Interrogé sur l'audition de l'ex-directeur du FBI James Comey mardi, Donald Trump a répondu: «Je lui souhaite bonne chance.»

James Comey, un haut risque pour Trump

Un mois après son limogeage par Donald Trump, l'ex-directeur du FBI James Comey sortira jeudi de son silence lors d'une audition-événement au Congrès américain, sur lequel les projecteurs seront également braqués mercredi pour une autre audition à risque.
James Comey témoignera jeudi devant le Congrès américain.
«Je me félicite que ce soit une audition publique», a dit le chef des démocrates du Sénat, Chuck Schumer. «Il faut qu'il dise tout. Sur un sujet aussi grave, les Américains méritent d'entendre toute la vérité, rien que la vérité.»
Véritable événement politico-médiatique, l'audition, qui aura lieu dans une immense salle devant la commission du Renseignement du Sénat, sera exceptionnellement retransmise sur les chaînes généralistes ABC, CBS et NBC, en plus des chaînes d'information, qui y consacrent déjà une part importante de leur antenne.
La chaîne CNN affichait ainsi dès mardi son célèbre compte à rebours. Des bars ouvriront le matin pour diffuser le grand oral. Et au Capitole, mardi, les élus à peine rentrés de congés étaient bombardés de questions sur le rendez-vous.
L'homme qui dirigeait la police fédérale depuis 2013, congédié par Donald Trump le 9 mai, est appelé à confirmer si, oui ou non, le président américain a fait pression sur lui pour orienter ou faire classer des pans de l'enquête du FBI sur les ingérences russes dans la campagne présidentielle et une éventuelle coordination entre des membres de l'équipe Trump et la Russie.
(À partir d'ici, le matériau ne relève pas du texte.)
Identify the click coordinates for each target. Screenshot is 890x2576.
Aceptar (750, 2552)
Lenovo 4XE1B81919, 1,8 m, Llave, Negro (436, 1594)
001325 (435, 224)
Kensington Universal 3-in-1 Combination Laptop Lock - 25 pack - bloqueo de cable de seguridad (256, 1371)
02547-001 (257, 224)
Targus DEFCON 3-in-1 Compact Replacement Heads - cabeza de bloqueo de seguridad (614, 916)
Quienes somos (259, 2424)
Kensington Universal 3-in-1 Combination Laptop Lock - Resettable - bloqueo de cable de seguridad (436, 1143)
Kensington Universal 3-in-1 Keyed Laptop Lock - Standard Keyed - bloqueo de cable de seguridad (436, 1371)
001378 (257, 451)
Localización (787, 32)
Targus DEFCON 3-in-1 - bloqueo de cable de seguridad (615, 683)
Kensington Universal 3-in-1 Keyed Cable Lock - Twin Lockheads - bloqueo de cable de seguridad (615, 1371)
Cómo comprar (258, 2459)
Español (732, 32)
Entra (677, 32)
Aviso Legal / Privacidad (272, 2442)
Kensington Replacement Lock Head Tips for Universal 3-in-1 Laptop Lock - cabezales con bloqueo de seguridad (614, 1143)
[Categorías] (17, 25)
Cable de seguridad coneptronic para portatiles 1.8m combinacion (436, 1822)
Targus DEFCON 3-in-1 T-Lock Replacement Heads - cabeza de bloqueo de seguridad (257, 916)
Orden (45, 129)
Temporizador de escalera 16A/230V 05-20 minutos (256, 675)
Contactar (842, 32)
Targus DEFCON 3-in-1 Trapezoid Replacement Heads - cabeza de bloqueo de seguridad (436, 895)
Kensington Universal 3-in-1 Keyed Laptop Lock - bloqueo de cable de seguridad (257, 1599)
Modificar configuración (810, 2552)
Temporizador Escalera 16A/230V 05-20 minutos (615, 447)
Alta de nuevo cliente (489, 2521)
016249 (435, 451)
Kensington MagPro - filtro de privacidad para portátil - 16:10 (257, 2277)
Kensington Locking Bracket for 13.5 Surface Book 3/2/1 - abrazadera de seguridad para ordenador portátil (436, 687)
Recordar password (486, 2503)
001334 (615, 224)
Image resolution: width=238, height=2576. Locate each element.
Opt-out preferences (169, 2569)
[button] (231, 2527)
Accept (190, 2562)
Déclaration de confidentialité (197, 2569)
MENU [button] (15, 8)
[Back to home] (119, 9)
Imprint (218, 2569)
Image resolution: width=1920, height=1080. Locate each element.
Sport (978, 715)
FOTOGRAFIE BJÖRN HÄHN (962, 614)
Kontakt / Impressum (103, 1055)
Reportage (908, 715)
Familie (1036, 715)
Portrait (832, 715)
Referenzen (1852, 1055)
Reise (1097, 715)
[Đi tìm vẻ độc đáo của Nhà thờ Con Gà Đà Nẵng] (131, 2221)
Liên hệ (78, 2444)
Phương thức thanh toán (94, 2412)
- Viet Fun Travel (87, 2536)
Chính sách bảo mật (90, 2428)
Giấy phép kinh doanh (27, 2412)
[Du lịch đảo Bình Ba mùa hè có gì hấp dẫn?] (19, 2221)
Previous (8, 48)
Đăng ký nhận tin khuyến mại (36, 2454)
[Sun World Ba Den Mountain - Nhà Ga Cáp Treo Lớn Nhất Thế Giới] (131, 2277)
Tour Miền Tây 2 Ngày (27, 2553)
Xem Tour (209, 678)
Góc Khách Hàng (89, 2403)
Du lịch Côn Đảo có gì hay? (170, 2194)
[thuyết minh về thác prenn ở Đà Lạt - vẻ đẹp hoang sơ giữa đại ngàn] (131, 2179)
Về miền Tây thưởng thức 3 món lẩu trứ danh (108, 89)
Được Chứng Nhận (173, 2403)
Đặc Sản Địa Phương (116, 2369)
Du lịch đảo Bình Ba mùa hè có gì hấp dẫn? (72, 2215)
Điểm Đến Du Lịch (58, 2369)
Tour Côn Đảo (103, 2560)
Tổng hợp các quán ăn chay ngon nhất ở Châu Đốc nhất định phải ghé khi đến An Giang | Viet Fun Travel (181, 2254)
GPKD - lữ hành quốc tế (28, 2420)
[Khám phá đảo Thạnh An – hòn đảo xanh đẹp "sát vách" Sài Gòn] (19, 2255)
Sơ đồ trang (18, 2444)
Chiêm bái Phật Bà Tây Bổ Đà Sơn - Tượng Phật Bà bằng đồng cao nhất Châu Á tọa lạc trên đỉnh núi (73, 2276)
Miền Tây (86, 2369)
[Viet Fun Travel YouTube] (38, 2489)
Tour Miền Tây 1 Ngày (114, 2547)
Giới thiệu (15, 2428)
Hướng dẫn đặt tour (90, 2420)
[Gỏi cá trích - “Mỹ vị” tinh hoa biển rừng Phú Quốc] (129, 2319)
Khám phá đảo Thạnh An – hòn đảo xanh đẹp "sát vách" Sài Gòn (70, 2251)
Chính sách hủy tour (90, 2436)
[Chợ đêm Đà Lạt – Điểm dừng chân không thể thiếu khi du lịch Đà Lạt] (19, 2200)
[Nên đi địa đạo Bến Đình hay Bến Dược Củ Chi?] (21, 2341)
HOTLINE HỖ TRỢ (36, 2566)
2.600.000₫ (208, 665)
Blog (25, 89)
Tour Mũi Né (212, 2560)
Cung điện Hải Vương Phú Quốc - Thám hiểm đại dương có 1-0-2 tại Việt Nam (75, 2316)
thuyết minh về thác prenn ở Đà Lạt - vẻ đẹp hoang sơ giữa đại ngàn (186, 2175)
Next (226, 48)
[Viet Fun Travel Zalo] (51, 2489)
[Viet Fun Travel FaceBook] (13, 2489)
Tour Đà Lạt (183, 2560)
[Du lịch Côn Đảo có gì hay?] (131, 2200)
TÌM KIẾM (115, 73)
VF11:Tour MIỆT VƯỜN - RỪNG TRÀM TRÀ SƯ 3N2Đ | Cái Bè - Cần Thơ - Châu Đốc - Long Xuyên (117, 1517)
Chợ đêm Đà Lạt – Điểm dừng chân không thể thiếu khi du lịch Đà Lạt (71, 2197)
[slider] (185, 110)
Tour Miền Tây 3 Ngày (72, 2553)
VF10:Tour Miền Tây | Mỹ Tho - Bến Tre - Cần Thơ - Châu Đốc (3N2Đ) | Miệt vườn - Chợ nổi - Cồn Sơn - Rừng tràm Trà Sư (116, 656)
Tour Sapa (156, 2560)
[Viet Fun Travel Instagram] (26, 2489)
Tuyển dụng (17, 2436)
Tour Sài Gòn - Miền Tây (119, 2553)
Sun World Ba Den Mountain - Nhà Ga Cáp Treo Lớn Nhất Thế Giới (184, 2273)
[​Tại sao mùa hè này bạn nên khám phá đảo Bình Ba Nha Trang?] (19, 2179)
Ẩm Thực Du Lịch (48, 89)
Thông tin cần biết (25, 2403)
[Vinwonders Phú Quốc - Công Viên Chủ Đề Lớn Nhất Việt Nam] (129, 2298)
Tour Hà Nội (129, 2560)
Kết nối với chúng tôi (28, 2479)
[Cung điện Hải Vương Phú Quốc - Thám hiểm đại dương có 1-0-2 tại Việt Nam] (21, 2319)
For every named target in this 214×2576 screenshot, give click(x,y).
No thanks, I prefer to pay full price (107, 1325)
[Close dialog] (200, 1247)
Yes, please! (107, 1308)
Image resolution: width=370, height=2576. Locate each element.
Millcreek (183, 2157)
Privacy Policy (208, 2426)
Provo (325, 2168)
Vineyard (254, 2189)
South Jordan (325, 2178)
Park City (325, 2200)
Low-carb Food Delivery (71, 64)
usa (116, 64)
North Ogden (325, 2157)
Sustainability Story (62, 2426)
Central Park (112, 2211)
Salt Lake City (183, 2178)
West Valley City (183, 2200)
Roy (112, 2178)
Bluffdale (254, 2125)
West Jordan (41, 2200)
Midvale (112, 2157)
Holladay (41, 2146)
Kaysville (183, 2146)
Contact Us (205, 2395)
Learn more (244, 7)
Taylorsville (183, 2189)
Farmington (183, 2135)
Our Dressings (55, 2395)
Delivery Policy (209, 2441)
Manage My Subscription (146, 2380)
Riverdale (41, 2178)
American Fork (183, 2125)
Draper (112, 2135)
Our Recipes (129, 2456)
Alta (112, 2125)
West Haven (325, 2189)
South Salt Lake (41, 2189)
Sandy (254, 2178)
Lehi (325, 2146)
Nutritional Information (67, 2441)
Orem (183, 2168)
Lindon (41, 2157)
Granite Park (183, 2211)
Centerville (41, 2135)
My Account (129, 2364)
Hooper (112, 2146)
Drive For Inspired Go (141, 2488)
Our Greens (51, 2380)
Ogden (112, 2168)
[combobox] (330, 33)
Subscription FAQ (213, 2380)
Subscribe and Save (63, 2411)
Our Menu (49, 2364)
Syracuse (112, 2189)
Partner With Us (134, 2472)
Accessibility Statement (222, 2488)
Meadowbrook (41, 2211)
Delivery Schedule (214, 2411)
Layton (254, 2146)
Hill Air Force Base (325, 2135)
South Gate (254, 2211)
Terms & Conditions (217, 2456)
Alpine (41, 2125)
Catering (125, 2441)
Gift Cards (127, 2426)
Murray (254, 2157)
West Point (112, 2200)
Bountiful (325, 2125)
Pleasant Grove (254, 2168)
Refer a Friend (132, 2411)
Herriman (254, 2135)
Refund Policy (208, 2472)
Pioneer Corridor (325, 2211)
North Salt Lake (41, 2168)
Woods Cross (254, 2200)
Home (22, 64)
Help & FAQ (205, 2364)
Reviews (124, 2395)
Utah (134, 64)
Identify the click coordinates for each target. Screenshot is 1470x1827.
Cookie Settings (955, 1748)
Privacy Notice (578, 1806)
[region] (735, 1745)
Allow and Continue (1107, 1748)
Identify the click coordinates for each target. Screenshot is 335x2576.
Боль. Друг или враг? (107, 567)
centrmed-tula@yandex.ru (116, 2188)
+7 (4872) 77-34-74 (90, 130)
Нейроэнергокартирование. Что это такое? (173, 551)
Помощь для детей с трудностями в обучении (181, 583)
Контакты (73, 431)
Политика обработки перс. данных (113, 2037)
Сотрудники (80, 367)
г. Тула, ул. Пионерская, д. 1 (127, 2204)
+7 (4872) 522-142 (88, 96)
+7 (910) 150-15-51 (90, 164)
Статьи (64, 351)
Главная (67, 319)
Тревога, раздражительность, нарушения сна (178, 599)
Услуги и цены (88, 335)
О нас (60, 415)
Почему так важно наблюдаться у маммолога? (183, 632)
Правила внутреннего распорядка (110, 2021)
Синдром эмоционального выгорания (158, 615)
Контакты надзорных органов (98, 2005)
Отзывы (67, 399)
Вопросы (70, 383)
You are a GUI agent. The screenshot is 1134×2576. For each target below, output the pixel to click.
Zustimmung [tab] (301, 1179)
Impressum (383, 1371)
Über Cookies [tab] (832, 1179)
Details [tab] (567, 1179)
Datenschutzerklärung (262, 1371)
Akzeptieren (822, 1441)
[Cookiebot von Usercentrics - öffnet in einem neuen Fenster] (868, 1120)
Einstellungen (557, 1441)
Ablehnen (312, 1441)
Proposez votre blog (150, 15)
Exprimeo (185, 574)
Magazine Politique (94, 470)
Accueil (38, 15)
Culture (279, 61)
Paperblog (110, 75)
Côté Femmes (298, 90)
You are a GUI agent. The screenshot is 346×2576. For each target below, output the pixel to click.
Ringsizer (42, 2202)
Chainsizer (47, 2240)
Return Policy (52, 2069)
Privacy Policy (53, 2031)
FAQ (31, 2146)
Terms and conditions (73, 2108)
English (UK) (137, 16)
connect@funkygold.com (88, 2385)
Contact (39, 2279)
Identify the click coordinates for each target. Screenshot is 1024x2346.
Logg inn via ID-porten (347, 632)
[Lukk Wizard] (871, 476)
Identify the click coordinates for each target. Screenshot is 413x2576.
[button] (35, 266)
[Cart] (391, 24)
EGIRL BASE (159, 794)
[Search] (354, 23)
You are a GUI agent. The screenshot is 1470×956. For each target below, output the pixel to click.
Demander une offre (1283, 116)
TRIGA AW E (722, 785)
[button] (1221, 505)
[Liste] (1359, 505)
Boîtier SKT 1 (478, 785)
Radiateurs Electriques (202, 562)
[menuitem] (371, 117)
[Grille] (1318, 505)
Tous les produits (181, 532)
Des notes écrites par M. Comey et ayant fuité dans la presse indiquent que le président a franchi une ligne rouge en lui demandant d'abandonner l'enquête sur Michael Flynn, son ex-conseiller à la sécurité nationale, ce qui ressemblerait à une tentative d'entrave de la justice, un délit qui selon des élus justifierait l'ouverture d'une procédure de destitution.
Audition mercredi
Selon ABC, M. Comey ne devrait pas aller jusqu'à accuser le président d'obstruction, mais il aurait l'intention de démentir certains propos de M. Trump, qui a notamment affirmé en mai que l'ex-directeur l'avait personnellement assuré qu'il n'était pas dans le périmètre des investigations sur la Russie. Le dirigeant a aussi sous-entendu qu'il aurait des enregistrements de leurs conversations.
«Au lieu de nous fonder sur des articles et des ouï-dire, nous allons demander au directeur, et les Américains pourront le regarder», dit l'un des 15 membres de la commission, le sénateur républicain Marco Rubio.
«Nous allons évidemment chercher à savoir ce qui s'est passé dans ses rencontres avec le président quant au général Flynn», a insisté la démocrate Dianne Feinstein.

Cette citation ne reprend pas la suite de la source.